Thursday, February 3, 2011. Foursome For Impastato's.

Written by Tom Fitzmorris February 09, 2011 17:35 in

Dining Diary

Thursday, February 3, 2011.
Foursome For Impastato's.

I spent about an hour today upgrading the nuts and bolts of the NOMenu web site. The hosting outfit swore to me that if I upgraded, at a cost of $400 a year, I would have unlimited bandwidth and online storage, and that this would speed up the loading times for my readers. Maybe the new servers are like new restaurants: not as good at first as they're going to be. But if there's a difference between today and yesterday, it's in the wrong direction.

Jude's flight came in during the radio show. He could not have had a perfect time of it; the cold winds and drizzle that came though yesterday are still with us. Good thing he's not coming from the Northeast, where airports are closing in another huge blizzard. It's been a rough winter so far, and it's only halfway done.

A vote was taken among the ruling three-quarters of my family, and it was determined that we will have dinner at Impastato's tonight. The weather appears to have kept people hope, because there were a few (but only a few) empty tables there. Mr. Joe wasn't there, and I didn't have to ask why: he was in Dallas to attend the Super Bowl. One look at the front room and bar at Impastato's tells you that it's owned by a football fanatic.

Also among the missing was singer Roy Picou. He hasn't been there the past few times. It's pure coincidence, said maitre d' Billy. Roy has the flu, and he was on vacation last time.

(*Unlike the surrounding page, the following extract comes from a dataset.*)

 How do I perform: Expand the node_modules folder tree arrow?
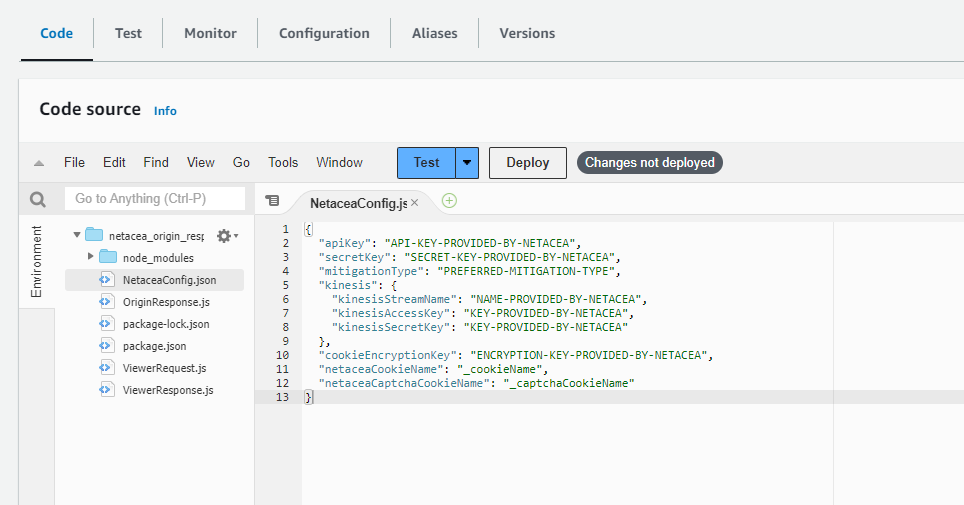[90, 258]
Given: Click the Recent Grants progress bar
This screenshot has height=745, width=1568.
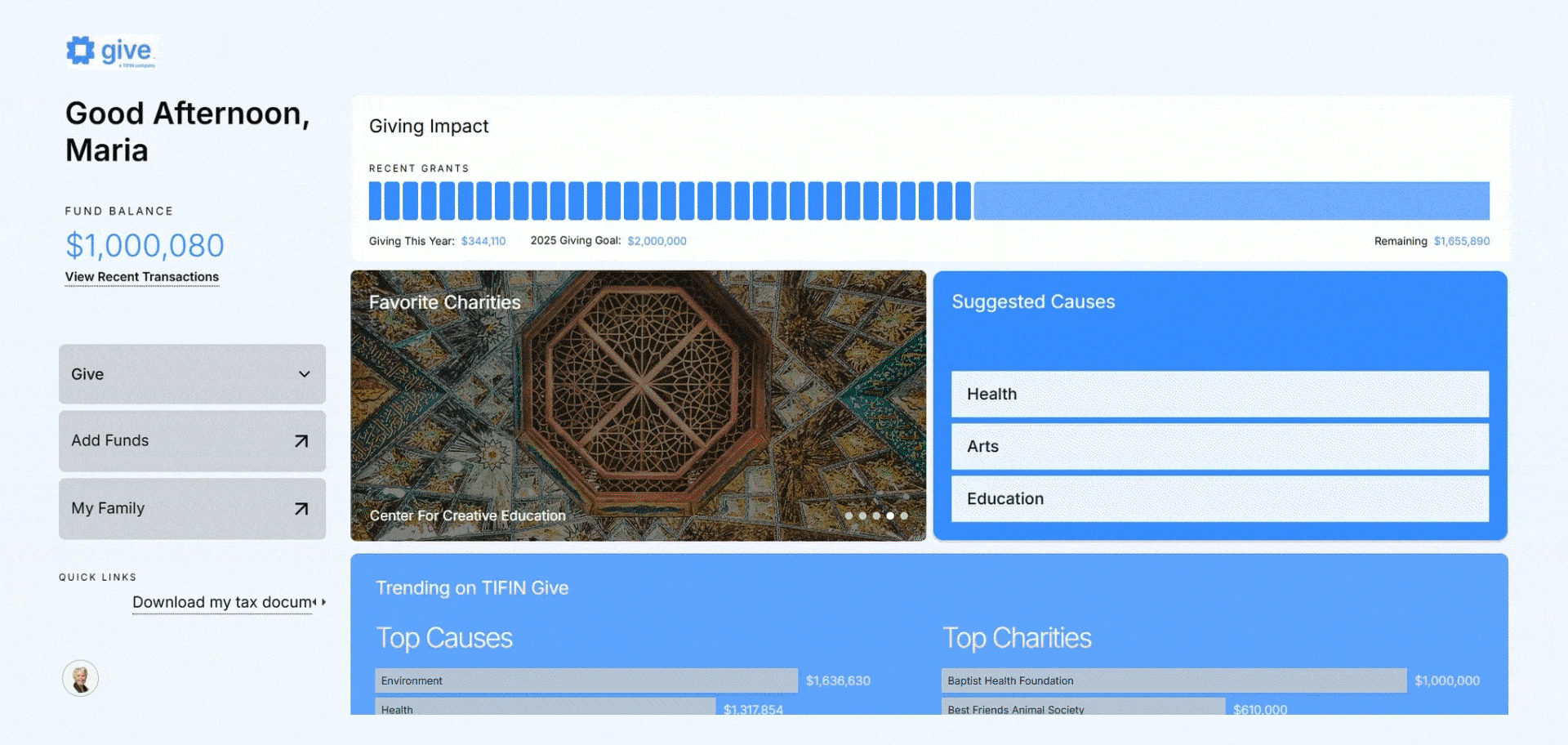Looking at the screenshot, I should (x=929, y=201).
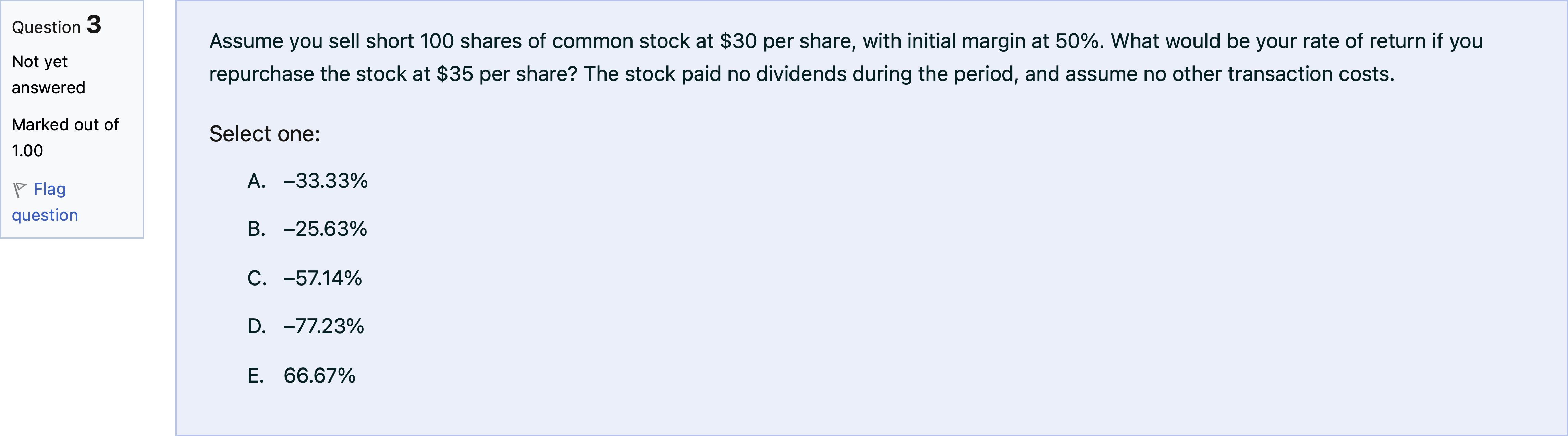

Jude and Mary Leigh were ready to leave the moment I got there. "What took you so long?" Mary Ann wanted to know, and I had to explain (not for the first time) that it takes more than five minutes to walk to my car and drive from deep in the Central Business District to Metairie at six p.m., when rush hour traffic is dwindling but not gone.

Crab fingers, angel hair pasta asciutta, fettuccine alfredo, a unique little salad with salami and provolone over greens and tomatoes, two redfish (one with artichokes and mushrooms, one with shrimp and crabmeat), and a chicken dish I don't remember having had before, with a rosemary butter sauce. It's named for a friend of Joe's, name of Abadie.

It took three cars to bring us all home. I'm sure the best party was going on in the Audi, where the average age of the occupants is twenty, and the two hot topics are how they're dealing with the adult world and how the adult world should be dealing with them. Mary Ann, in her own car, no doubt smiled dreamily at the prospect of having her two little birds back in the nest for a few days.

I just drove, listening to a novel called "All He Ever Wanted," about an insecure, out-of-shape, impossibly pompous English professor who marries a standoffish woman he's madly in love with. She's out of his league, but agrees to the marriage because she feels sorry for him. She performs her "wifely duties" (the book's words; it's set in the early 1900s) with all the passion of a drawbridge attendant. They have a boy and a girl. The guy is heading for a fall, I can already see. Gee, I'm glad I'm nothing like him.

**** Impastato's. Metairie: 3400 16th Street. 504-455-1545.